図5は従来工法により既に1回以上橋脚をこう上した状態を示している。
橋桁6は、橋脚1上に配筋および型枠を組んでコンクリート打設によって施工されたシュー座2に固定された支承部3で支持されている。矢印Aで示したところは既にこう上された部分を示しており、こう上前は、支承部3下部の突起4は橋脚1に直接ボルトで固定されていたものであるが、こう上によりコンクリート打設して造られたシュー座2にボルトで固定され、支承部の上部5は橋桁6の底面の突起7と嵌合し、ボルト等で固定して橋桁端部を支えている。シュー座2は、橋脚1が何らかの理由で沈下したために、図6に示すような従来工法でこう上したものである。
【0003】
図6は橋脚こう上の従来工法を説明する図である。なお、図5と同一参照数字は同一内容を示している。

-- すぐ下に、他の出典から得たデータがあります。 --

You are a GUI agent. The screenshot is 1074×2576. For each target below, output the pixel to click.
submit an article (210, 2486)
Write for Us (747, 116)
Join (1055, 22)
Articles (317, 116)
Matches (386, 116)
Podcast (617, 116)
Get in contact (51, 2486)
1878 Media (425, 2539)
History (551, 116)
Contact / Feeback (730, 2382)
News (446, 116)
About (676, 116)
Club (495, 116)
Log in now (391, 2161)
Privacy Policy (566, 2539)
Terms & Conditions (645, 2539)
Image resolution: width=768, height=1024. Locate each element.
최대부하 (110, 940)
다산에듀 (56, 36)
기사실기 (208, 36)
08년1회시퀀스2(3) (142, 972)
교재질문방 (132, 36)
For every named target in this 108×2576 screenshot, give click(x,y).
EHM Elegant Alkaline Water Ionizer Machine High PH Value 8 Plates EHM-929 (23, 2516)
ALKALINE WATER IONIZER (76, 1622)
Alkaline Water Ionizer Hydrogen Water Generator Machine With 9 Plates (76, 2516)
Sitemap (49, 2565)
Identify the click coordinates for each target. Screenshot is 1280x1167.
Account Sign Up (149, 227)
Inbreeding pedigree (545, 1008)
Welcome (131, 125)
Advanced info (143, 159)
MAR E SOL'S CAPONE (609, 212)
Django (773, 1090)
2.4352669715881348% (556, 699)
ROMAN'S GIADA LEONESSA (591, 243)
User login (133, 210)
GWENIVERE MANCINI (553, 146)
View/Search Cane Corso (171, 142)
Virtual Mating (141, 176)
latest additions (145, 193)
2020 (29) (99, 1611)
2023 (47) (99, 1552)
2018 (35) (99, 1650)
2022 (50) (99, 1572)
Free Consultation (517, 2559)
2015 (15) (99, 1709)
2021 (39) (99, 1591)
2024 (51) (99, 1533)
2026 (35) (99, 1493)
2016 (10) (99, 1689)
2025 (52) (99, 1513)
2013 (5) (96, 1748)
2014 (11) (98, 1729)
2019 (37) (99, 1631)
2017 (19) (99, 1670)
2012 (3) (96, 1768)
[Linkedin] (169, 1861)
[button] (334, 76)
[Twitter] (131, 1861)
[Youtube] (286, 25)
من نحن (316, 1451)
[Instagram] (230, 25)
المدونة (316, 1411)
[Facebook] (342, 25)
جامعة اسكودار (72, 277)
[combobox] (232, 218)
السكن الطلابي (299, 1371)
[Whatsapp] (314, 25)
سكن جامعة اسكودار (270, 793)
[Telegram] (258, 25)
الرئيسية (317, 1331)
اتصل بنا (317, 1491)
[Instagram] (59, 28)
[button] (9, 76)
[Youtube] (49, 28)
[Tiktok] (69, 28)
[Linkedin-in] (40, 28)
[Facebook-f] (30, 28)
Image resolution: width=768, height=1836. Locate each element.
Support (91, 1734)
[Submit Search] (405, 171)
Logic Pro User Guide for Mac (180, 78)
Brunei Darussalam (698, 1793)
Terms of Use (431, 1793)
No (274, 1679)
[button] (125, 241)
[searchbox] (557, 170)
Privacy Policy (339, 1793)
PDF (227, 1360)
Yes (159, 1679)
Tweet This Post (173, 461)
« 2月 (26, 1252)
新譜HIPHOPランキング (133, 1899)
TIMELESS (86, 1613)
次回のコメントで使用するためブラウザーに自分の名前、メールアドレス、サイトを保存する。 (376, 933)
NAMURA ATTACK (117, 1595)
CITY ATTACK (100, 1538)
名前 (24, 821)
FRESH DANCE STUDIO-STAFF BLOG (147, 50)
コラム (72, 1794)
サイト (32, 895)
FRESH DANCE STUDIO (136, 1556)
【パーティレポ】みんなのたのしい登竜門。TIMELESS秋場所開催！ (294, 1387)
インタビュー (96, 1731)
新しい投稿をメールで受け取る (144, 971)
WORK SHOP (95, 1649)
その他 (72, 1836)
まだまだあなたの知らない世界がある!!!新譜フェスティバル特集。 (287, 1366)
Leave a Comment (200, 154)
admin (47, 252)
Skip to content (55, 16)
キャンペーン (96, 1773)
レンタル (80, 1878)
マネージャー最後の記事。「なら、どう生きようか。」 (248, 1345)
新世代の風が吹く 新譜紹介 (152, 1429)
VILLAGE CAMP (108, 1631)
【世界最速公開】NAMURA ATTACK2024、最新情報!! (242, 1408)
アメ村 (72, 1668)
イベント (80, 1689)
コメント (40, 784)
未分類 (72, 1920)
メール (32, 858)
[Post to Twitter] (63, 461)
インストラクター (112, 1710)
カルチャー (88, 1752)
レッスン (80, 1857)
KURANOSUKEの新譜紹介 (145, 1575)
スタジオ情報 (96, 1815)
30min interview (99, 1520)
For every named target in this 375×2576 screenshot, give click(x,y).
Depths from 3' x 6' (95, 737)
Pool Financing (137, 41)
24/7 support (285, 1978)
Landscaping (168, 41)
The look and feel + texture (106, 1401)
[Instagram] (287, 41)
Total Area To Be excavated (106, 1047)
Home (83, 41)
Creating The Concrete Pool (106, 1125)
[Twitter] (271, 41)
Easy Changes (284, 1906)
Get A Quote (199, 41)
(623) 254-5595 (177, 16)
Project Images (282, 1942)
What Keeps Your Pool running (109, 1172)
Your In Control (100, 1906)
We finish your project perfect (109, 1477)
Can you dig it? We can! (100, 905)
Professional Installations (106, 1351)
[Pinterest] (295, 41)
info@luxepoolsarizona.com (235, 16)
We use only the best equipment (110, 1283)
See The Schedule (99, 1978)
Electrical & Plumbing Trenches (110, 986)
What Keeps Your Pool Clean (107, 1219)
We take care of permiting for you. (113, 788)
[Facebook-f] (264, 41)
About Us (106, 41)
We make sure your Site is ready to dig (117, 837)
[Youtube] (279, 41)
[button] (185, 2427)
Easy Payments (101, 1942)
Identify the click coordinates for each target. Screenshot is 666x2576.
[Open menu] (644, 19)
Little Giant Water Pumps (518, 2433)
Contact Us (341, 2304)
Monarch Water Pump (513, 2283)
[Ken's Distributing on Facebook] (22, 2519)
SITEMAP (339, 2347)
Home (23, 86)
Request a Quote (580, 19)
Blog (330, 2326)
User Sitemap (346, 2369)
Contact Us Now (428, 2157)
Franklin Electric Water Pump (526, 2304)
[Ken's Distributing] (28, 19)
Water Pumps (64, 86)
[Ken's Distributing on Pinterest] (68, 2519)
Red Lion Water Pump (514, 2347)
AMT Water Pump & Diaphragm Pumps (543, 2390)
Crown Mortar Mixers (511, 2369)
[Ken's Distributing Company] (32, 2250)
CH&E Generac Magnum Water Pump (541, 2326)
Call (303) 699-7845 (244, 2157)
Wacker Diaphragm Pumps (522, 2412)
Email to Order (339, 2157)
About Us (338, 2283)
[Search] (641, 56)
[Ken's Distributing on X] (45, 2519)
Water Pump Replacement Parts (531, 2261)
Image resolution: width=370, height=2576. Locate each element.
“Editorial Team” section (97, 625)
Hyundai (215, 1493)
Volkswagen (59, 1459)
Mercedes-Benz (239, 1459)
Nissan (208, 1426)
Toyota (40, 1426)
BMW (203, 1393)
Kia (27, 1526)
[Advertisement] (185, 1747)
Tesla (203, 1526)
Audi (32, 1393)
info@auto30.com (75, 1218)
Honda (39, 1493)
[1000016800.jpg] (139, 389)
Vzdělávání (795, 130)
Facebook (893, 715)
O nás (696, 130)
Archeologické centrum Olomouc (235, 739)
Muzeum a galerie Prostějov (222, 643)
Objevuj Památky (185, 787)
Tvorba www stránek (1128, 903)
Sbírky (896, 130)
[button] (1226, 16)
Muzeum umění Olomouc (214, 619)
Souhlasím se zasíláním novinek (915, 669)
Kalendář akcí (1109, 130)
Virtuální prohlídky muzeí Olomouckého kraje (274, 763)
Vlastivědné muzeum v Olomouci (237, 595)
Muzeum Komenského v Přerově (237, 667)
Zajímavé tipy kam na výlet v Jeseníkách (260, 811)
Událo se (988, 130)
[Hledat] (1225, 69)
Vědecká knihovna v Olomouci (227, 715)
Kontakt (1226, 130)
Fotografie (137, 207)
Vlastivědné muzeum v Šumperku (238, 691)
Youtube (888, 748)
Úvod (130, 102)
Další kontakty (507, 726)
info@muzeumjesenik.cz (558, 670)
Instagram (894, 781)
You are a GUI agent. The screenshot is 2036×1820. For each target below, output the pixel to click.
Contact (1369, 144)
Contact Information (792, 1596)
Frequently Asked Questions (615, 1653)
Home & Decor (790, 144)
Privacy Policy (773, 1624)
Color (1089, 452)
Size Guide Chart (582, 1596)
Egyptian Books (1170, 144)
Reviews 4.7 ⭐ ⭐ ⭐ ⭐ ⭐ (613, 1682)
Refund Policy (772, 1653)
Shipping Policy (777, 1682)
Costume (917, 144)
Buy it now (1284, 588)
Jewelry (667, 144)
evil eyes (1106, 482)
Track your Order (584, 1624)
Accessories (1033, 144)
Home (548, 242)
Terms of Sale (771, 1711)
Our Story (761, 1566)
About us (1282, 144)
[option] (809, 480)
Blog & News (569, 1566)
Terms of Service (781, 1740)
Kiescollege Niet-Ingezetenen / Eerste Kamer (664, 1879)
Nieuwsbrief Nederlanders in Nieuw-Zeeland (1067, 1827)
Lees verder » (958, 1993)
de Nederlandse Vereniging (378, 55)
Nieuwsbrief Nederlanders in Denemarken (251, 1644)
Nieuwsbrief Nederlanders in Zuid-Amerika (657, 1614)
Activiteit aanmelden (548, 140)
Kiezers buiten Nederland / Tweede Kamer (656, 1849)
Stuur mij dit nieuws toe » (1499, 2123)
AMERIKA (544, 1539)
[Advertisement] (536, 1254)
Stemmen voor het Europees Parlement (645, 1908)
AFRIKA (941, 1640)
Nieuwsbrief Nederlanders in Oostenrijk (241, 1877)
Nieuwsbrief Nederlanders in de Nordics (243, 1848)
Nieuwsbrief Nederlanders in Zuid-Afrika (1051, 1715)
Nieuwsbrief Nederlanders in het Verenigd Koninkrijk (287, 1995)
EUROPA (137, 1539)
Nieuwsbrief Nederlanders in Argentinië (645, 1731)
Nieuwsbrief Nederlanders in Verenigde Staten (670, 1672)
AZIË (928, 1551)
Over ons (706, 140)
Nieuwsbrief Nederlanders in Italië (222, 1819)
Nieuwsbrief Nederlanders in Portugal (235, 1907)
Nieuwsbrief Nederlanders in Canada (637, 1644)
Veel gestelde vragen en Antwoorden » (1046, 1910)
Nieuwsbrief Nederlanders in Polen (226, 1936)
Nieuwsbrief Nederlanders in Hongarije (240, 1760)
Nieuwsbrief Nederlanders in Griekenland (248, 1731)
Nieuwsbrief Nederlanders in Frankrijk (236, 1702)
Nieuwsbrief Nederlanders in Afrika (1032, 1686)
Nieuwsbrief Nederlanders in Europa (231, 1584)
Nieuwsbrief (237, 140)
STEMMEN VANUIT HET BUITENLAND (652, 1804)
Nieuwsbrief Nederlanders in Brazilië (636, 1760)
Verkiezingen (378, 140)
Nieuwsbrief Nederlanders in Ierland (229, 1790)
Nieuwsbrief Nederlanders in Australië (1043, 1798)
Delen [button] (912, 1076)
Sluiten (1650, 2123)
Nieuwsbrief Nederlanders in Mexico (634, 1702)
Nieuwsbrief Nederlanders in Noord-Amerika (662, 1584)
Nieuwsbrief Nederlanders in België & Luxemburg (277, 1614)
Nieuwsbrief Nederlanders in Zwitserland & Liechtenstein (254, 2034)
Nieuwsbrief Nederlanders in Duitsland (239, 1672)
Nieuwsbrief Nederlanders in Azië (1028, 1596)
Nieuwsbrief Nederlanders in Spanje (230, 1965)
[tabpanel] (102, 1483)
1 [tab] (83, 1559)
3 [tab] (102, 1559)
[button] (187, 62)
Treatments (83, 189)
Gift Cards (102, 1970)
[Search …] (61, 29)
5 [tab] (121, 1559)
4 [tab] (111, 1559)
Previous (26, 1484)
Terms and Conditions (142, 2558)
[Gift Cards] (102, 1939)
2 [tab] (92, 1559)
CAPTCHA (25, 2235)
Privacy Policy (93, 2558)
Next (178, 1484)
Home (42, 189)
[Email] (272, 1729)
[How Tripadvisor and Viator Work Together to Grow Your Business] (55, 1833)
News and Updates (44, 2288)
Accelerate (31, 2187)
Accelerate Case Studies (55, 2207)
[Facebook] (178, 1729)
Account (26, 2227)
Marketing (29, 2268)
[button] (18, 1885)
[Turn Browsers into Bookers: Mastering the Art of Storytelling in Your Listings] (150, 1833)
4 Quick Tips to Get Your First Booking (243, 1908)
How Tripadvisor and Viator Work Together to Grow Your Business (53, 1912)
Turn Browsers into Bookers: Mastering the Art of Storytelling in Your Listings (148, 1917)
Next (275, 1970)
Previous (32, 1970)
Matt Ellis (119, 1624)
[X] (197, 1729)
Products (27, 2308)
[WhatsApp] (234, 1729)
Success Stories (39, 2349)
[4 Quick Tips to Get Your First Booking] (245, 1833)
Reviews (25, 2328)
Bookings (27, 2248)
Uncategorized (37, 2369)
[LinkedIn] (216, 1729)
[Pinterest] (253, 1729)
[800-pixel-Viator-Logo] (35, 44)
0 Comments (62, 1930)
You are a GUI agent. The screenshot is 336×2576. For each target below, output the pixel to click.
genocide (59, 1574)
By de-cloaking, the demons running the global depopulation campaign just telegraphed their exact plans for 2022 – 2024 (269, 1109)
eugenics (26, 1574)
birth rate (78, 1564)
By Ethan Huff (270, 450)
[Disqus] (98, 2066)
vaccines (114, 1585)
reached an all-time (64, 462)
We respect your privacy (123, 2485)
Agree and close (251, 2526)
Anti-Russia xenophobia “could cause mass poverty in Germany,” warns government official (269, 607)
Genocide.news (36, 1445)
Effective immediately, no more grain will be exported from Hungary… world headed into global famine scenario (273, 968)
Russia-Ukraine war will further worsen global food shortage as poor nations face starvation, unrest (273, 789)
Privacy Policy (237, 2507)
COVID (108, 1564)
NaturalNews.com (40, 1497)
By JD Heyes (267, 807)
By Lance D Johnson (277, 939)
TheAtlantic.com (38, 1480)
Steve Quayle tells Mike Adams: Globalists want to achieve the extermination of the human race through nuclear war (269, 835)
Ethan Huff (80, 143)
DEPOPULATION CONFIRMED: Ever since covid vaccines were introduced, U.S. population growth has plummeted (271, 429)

何らかの理由で橋脚が沈下した場合、支承部3下部の突起4と橋脚または前回のこう上で施工されたシュー座とを固定していたボルトをあらかじめ外しておき、橋脚1の両側に鉄製の仮受用ブラケット8をボルト等で固定し、仮受けジャッキ9により橋桁6、支承部3をこう上する。次いで、前回こう上されている場合は、シュー座を撤去して型枠10を設置し、再度鉄筋を組み立ててコンクリートを打設して新しいシュー座11を施工して打継目をつくらないようにする。なお、シュー座11の黒く塗りつぶした部分は前回こう上された部分であり、その上の部分が今回こう上した部分(こう上量h)を示している。
【0004】
【発明が解決しようとする課題】
通常、こう上施工は、交通車両が通らない時間帯である夜間作業間合いで実施するが、この工法では、打継目を造らないため前回こう上した部分の撤去、配筋および型枠組立、コンクリート打設、打設後のコンクリートの養生に時間がかかり、1回の夜間作業で施工を終えることができない。このように、1回の施工に多大な時間と労力を要するため、断続的に続く沈下に対して、打ち継いでくり返しこう上することが困難であった。また、コンクリートが硬化するまで橋桁の仮受けを行う必要があり、その期間は交通車両の速度制限等の必要がある。
【0005】
本発明は、短時間での施工を可能とし、交通車両の速度制限の必要もなく、施工後短時間で走行安全性を確保できるようにすることを目的とする。
【0006】
【課題を解決するための手段】
本発明のくり返しこう上可能な橋桁支承部の急速こう上施工法は、橋桁底面に固定したプレートの孔を通して上方へ突出する鋼棒からなるストッパーを橋脚に設置する工程、橋桁支承部を橋脚又はシュー座から外して橋桁を必要量こう上させる工程、前記シュー座、ストッパーを囲む形状に加工し、内面に縁切り材が形成されるとともに、高さ調整具が取付けられた鋼製型枠を設置する工程、鋼製型枠の中に超速硬性モルタルを注入して橋桁支承部と一体化する工程、注入後、養生する工程からなる施工法で設置された型枠を硬化モルタルから切り離して必要量こう上し、その下側にさらに他の鋼製型枠を設置して既設型枠に固定し、超速硬性モルタルを注入して橋桁支承部と一体化し、注入後、養生することを特徴とする。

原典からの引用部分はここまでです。